Stored data entries
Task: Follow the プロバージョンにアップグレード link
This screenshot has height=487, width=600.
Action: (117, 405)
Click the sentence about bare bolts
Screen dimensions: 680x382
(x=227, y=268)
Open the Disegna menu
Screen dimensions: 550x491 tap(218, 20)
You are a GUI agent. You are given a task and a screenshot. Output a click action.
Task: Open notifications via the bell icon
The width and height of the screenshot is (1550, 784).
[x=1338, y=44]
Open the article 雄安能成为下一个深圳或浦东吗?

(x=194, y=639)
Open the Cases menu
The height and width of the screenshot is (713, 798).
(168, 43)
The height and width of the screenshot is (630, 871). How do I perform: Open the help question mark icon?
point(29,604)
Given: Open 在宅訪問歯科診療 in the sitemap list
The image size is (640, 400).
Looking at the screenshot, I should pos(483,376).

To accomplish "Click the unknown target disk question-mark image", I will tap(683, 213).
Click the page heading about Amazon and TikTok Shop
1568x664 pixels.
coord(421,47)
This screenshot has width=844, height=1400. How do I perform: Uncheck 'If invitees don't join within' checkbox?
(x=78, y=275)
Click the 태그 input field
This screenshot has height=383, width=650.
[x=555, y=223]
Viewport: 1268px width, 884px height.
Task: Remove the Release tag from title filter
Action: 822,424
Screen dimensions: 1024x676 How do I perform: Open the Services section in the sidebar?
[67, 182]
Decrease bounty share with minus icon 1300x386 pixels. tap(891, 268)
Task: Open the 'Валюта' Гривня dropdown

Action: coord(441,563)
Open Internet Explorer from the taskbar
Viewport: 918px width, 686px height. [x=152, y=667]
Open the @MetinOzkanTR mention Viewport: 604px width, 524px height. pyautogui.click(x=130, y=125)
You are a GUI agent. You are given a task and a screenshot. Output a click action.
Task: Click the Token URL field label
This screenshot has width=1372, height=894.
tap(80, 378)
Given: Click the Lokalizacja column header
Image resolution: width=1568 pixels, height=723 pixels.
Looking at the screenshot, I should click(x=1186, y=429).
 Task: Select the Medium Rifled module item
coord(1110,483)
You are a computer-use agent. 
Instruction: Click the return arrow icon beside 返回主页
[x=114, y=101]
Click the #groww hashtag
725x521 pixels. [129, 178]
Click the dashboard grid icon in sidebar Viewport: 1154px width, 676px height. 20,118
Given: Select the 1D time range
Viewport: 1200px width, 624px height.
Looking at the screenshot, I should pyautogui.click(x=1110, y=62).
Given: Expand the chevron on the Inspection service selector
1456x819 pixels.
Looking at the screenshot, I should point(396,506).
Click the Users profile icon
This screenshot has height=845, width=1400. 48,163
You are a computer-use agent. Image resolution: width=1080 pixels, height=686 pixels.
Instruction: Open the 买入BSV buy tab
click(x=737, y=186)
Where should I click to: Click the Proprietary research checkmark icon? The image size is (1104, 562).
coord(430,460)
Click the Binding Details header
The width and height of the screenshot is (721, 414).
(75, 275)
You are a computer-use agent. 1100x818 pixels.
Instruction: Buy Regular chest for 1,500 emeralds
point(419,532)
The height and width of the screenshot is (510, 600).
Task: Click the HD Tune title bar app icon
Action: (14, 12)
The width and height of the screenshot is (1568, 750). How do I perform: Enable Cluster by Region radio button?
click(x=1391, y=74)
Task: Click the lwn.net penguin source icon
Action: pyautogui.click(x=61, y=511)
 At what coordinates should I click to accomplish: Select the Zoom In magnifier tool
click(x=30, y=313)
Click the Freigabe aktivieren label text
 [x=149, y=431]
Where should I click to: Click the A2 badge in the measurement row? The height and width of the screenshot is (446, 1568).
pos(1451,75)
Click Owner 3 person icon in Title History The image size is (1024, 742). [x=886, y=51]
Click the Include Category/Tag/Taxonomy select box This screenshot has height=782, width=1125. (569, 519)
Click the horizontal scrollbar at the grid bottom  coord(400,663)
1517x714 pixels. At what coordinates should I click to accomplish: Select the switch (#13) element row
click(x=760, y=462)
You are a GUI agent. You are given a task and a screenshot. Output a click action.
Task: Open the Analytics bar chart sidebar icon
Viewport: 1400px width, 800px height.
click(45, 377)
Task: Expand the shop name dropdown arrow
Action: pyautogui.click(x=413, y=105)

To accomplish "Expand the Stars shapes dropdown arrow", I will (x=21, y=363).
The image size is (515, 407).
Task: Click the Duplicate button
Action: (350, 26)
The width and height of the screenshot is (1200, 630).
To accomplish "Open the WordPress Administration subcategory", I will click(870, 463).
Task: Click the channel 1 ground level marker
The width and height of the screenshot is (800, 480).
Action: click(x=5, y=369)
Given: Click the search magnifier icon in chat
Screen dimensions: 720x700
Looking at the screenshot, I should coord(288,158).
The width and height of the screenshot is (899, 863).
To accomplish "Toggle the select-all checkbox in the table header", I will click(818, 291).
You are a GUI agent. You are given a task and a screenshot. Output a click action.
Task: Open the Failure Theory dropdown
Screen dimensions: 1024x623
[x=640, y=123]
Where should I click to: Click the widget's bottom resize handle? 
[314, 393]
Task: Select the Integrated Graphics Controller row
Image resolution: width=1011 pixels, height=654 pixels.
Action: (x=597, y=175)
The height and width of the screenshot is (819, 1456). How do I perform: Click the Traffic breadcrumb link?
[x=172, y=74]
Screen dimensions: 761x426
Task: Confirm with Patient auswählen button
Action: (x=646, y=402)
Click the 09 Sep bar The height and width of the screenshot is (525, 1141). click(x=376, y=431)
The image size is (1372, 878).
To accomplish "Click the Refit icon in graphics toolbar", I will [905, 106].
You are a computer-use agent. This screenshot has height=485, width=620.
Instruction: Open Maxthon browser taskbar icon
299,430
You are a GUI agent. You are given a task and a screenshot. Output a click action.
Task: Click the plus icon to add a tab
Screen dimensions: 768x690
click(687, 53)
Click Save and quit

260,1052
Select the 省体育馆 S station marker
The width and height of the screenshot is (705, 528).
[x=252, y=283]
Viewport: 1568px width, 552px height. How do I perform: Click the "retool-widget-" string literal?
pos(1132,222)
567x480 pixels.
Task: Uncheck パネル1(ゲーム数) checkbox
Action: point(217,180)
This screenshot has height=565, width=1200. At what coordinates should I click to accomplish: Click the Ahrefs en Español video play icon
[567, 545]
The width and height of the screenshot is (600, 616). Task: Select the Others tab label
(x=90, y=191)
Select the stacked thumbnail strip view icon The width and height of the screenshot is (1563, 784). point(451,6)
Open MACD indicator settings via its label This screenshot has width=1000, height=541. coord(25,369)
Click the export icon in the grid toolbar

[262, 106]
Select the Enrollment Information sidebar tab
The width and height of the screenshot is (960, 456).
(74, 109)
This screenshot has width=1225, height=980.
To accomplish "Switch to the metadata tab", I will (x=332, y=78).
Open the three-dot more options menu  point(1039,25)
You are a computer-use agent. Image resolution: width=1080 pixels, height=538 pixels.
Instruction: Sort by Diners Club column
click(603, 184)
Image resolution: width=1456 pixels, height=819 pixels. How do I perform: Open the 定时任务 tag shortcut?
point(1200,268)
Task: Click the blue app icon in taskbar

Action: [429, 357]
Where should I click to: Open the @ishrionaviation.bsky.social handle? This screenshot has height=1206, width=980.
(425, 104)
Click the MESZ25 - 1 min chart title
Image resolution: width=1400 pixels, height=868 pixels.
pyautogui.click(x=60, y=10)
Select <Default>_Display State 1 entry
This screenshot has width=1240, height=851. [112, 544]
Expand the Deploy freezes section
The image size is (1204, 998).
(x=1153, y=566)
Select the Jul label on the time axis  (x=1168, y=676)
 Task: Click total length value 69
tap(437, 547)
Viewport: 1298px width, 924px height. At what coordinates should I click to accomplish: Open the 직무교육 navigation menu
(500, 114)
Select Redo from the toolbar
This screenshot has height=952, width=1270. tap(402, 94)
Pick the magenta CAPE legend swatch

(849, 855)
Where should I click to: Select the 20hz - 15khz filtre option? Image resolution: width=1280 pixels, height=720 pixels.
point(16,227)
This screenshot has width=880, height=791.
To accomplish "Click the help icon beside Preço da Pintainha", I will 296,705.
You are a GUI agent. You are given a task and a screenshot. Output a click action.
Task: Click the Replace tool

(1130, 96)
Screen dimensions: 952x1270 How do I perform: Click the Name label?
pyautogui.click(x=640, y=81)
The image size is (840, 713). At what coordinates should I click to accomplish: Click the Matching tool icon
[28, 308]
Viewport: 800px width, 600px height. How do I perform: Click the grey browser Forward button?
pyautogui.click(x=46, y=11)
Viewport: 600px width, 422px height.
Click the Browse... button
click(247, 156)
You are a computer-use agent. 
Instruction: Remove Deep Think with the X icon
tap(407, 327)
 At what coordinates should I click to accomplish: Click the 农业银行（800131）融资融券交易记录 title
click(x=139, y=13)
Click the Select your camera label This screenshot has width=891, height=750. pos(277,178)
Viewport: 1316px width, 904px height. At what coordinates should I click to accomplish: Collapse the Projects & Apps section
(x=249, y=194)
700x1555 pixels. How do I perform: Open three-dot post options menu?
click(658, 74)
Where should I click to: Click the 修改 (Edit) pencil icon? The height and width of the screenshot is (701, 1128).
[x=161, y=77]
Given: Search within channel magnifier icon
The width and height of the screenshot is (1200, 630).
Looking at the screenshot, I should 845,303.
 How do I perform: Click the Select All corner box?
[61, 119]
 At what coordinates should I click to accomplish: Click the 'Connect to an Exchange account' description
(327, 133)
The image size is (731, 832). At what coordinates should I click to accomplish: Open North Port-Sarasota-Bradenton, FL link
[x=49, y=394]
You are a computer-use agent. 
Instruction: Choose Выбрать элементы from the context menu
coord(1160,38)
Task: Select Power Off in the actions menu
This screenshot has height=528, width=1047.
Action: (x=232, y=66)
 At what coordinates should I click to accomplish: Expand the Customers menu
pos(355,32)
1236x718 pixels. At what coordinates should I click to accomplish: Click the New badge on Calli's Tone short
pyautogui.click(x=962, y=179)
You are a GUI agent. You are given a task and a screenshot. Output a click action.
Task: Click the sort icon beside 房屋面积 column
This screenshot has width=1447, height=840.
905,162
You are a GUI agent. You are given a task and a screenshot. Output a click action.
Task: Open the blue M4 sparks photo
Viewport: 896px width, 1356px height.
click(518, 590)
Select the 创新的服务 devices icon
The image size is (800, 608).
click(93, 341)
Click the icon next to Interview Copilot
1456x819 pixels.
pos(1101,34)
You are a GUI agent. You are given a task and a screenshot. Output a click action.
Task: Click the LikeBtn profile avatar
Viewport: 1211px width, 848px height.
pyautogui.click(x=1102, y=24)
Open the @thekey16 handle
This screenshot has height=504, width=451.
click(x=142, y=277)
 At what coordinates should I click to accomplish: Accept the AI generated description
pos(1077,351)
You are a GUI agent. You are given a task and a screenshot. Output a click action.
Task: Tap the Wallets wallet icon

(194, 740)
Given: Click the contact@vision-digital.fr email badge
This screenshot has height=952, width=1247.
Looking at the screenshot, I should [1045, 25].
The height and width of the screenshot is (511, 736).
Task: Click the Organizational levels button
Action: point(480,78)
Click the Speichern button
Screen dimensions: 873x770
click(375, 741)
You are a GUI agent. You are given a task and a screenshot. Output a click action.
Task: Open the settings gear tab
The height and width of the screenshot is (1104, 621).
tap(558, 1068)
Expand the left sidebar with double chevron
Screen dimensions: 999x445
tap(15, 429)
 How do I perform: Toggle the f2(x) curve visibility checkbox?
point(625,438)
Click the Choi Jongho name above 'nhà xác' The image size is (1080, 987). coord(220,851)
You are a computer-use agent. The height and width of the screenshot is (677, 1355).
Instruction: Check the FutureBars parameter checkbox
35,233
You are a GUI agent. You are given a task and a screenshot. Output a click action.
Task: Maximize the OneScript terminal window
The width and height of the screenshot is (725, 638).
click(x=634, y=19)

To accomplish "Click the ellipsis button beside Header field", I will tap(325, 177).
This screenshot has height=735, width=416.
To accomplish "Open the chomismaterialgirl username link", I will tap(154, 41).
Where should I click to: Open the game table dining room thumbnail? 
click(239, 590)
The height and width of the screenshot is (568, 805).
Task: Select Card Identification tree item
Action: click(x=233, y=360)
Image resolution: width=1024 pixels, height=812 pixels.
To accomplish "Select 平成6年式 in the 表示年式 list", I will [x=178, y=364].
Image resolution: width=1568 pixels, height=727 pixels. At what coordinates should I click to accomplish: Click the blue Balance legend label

(THE PROBLEM) Could you restate word for word the lines above, from the one that contains "1236x718 pixels. At" through the one that contains "Task: Click the LikeBtn profile avatar", and no others?

(TASK ANSWER)
1236x718 pixels. At what coordinates should I click to accomplish: Click the New badge on Calli's Tone short
pyautogui.click(x=962, y=179)
You are a GUI agent. You are given a task and a screenshot. Output a click action.
Task: Click the sort icon beside 房屋面积 column
This screenshot has width=1447, height=840.
905,162
You are a GUI agent. You are given a task and a screenshot. Output a click action.
Task: Open the blue M4 sparks photo
Viewport: 896px width, 1356px height.
click(518, 590)
Select the 创新的服务 devices icon
The image size is (800, 608).
click(93, 341)
Click the icon next to Interview Copilot
1456x819 pixels.
pos(1101,34)
You are a GUI agent. You are given a task and a screenshot. Output a click action.
Task: Click the LikeBtn profile avatar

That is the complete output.